__PROBLEM REQUIREMENTS__: With the images set aside, retype every record below character for character.

##########

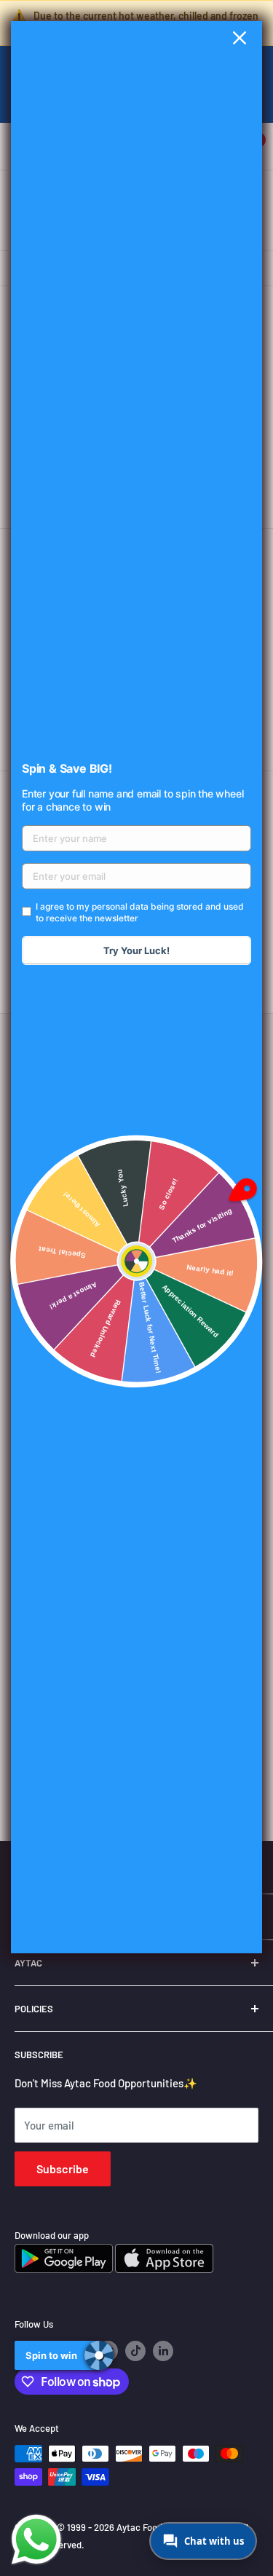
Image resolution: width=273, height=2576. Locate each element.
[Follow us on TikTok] (135, 2351)
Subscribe (62, 2168)
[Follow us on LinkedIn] (163, 2351)
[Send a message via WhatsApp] (36, 2539)
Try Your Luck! (136, 950)
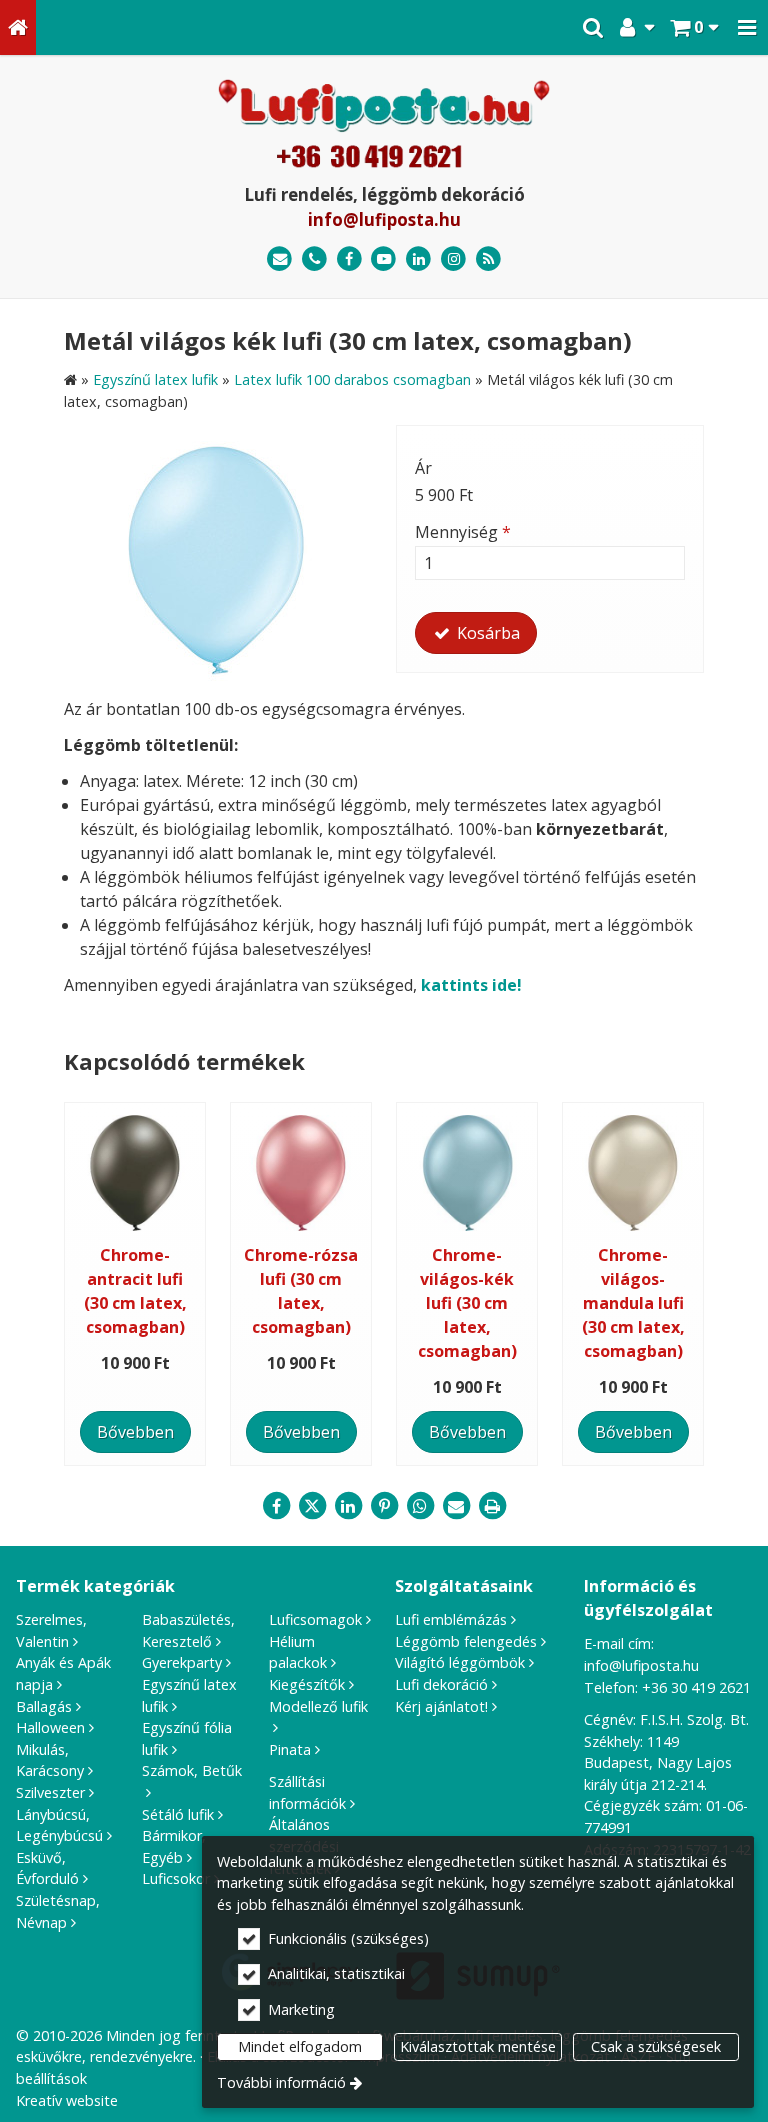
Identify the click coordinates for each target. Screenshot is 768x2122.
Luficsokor (176, 1878)
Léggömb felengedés (466, 1641)
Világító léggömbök (460, 1662)
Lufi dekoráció (441, 1684)
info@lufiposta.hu (384, 219)
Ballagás (44, 1706)
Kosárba (486, 633)
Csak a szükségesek (656, 2046)
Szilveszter (50, 1792)
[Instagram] (453, 259)
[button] (747, 27)
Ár (423, 468)
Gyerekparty (182, 1662)
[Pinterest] (384, 1506)
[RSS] (488, 259)
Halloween (50, 1727)
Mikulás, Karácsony (50, 1760)
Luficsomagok (315, 1619)
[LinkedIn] (418, 259)
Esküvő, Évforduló (47, 1868)
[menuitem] (18, 27)
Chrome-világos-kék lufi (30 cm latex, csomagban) (467, 1303)
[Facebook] (349, 259)
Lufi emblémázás (451, 1619)
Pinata (290, 1749)
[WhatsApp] (420, 1506)
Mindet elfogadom (300, 2046)
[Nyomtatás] (492, 1506)
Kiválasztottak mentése (478, 2046)
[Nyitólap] (18, 27)
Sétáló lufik (178, 1814)
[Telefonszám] (314, 259)
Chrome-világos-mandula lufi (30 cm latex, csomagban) (633, 1303)
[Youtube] (384, 259)
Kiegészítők (307, 1684)
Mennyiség (463, 532)
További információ (281, 2082)
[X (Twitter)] (312, 1506)
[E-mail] (279, 259)
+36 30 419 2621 (696, 1687)
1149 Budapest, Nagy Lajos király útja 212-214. (658, 1763)
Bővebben (135, 1432)
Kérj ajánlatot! (441, 1706)
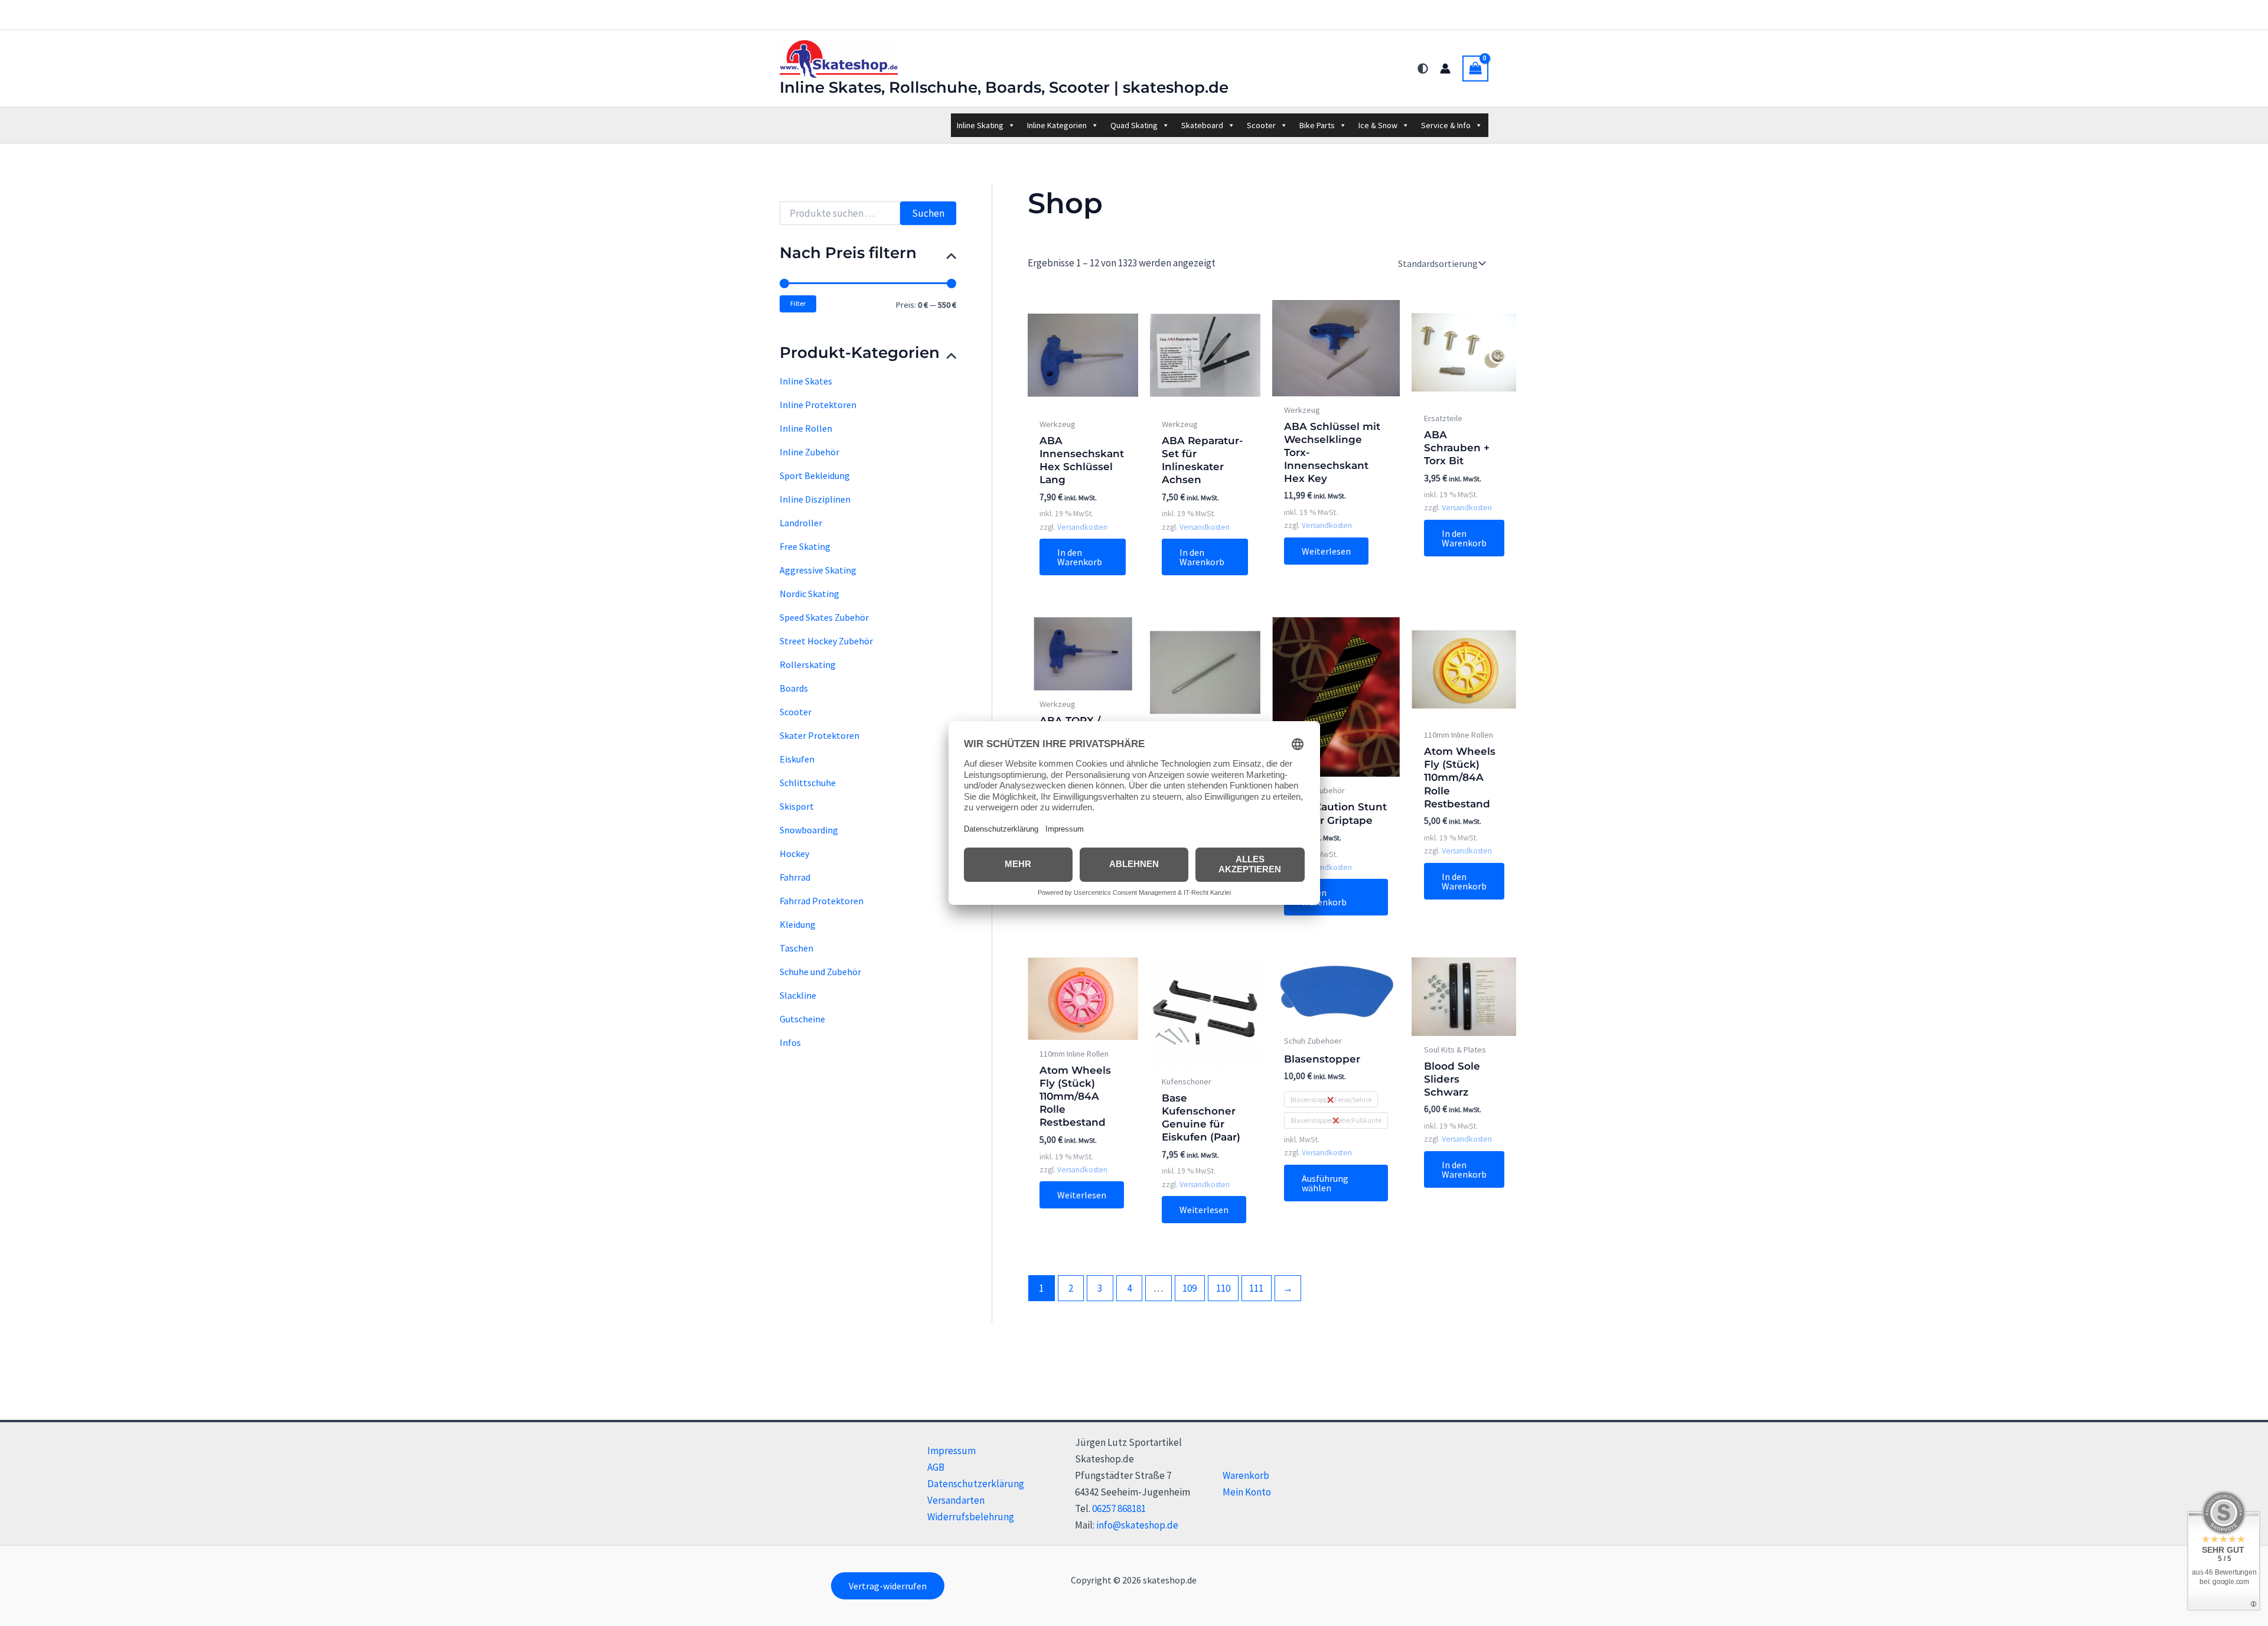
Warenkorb (1246, 1475)
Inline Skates (806, 381)
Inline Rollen (806, 428)
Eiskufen (797, 759)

##########

__RESPONSE BELOW__:
Image resolution: width=273, height=2576. Locate each element.
[Follow us on TikTok] (135, 2351)
Subscribe (62, 2168)
[Follow us on LinkedIn] (163, 2351)
[Send a message via WhatsApp] (36, 2539)
Try Your Luck! (136, 950)
Identify the click coordinates for each target. Screenshot is 768x2122.
Luficsokor (176, 1878)
Léggömb felengedés (466, 1641)
Világító léggömbök (460, 1662)
Lufi dekoráció (441, 1684)
info@lufiposta.hu (384, 219)
Ballagás (44, 1706)
Kosárba (486, 633)
Csak a szükségesek (656, 2046)
Szilveszter (50, 1792)
[Instagram] (453, 259)
[button] (747, 27)
Ár (423, 468)
Gyerekparty (182, 1662)
[Pinterest] (384, 1506)
[RSS] (488, 259)
Halloween (50, 1727)
Mikulás, Karácsony (50, 1760)
Luficsomagok (315, 1619)
[LinkedIn] (418, 259)
Esküvő, Évforduló (47, 1868)
[menuitem] (18, 27)
Chrome-világos-kék lufi (30 cm latex, csomagban) (467, 1303)
[Facebook] (349, 259)
Lufi emblémázás (451, 1619)
Pinata (290, 1749)
[WhatsApp] (420, 1506)
Mindet elfogadom (300, 2046)
[Nyomtatás] (492, 1506)
Kiválasztottak mentése (478, 2046)
[Nyitólap] (18, 27)
Sétáló lufik (178, 1814)
[Telefonszám] (314, 259)
Chrome-világos-mandula lufi (30 cm latex, csomagban) (633, 1303)
[Youtube] (384, 259)
Kiegészítők (307, 1684)
Mennyiség (463, 532)
További információ (281, 2082)
[X (Twitter)] (312, 1506)
[E-mail] (279, 259)
+36 30 419 2621 (696, 1687)
1149 Budapest, Nagy Lajos király útja 212-214. (658, 1763)
Bővebben (135, 1432)
Kérj ajánlatot! (441, 1706)
Warenkorb (1246, 1475)
Inline Skates (806, 381)
Inline Rollen (806, 428)
Eiskufen (797, 759)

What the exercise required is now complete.